A: I had fallen from the frying pan into the fire. Within four months I was asked to become a freemason, which I refused to do, thus signing a kind of spiritual death warrant for myself. Through weakness of character, the new Archbishop had by then taken a suicidal path. He was ordaining freemasons and other members of the Fraternite, while also forbidding the use of local languages, doing exactly the opposite of everything he had promised. He was guaranteeing the death of Rue Daru, whose only hope for survival was in fact to return to one or other of the parts of the Russian Church.

So I surrendered to God’s Will. And in 1987 I was granted the grace of meeting the ever-memorable Archbishop Antony of Geneva, a representative of the real ROCOR, just waiting to return to a politically free Russian Church. Coming from Kiev, where I had first been to an Orthodox service, Archbishop Antony showed me the real, multinational ROCOR, which I had read about, but totally failed to meet in London with its nationalism and sectarianism. In July 1988, Rue Daru held a service in honour of the millennium of Orthodoxy in Rus, attended by the modernist Catholic Cardinal of Paris, but from which all Russian bishops had been banned!

It was the last straw and, thanks to God, Archbishop Antony gladly received a group of 17 of us spiritual refugees into ROCOR at the end of that year. This was actually a turning-point for the Rue Daru group, as ever since then the flow of serious Orthodox leaving it has not ceased, giving up the fight to save it. We now realize of course that that fight was impossible and we had undertaken it out of misplaced idealism. The well had been poisoned from the outset. It was also a turning-point for us, from which we have never looked back.

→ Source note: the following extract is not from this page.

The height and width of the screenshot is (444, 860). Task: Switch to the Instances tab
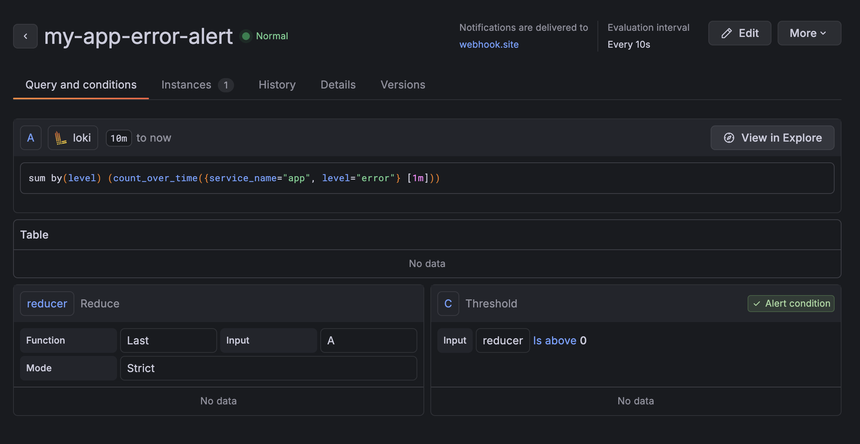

Q: Looking back, what would you do if you had your time again?

A: A purely hypothetical question. Hindsight, as they say, is a wonderful thing. At the time I had no advice at all, except for very bad advice, and there was no internet. Today, there is no doubt in my mind at all that I should have studied in London and then, in 1977, gone and studied at Jordanville. However, if I had not done what I had done then, how could I know all this now? Only experience teaches.

If I had not done what I did do, I would never have understood the Church of Greece, I would never have met the saintly Archbishop George Tarasov, the heroic Archbishop Antony of Geneva and so many other saintly figures, like the last representatives of the real White Russian movement, Fr Silouan of Athos of the Patriarchate (the disciple of St Silouan), the wonderful Baroness Maria Rehbinder, that exquisite Parisian poetess Lyudmila Sergeevna Brizhatova, the last White officer Vladimir Ivanovich Labunsky, and so many others, the representatives of the real Holy Rus in all jurisdictions of the Russian emigration.

Neither would I ever have understood the tragic renovationist decadence and absurd Soviet nationalism within parts of the Patriarchate outside Russia at that time, the two sides of the suicidal Rue Daru jurisdiction (sadly, today there is largely only one side left) and how ROCOR was nearly enveloped by the marginal extremes of narrow Russian nationalist chauvinism and fanatical old calendarist converts, but saved by the holiness of Metropolitan Laurus and the many with him, who so exactly expressed our values in Holy Rus, Eternal Russia.

There is in even this short, forty-year experience a lifetime of joys and sorrows. I have been privileged to know it all. In that sense I do not regret anything, even though I have met many tragic individuals, seen much waste and many lost opportunities, and seen parts of the Russian Diaspora committing suicide through spiritual impurity. However, I have been even more privileged in that I have also seen the old and artificial disunity fall away and become heartfelt unity and so life in the dynamic present and future. The worst, and it was really bad, is over and the best is now and in the future. Over nearly the last twenty years Providence has allowed me to work freely for the Russian Orthodox Church in missionary work in my own homeland of the three counties of the East of England.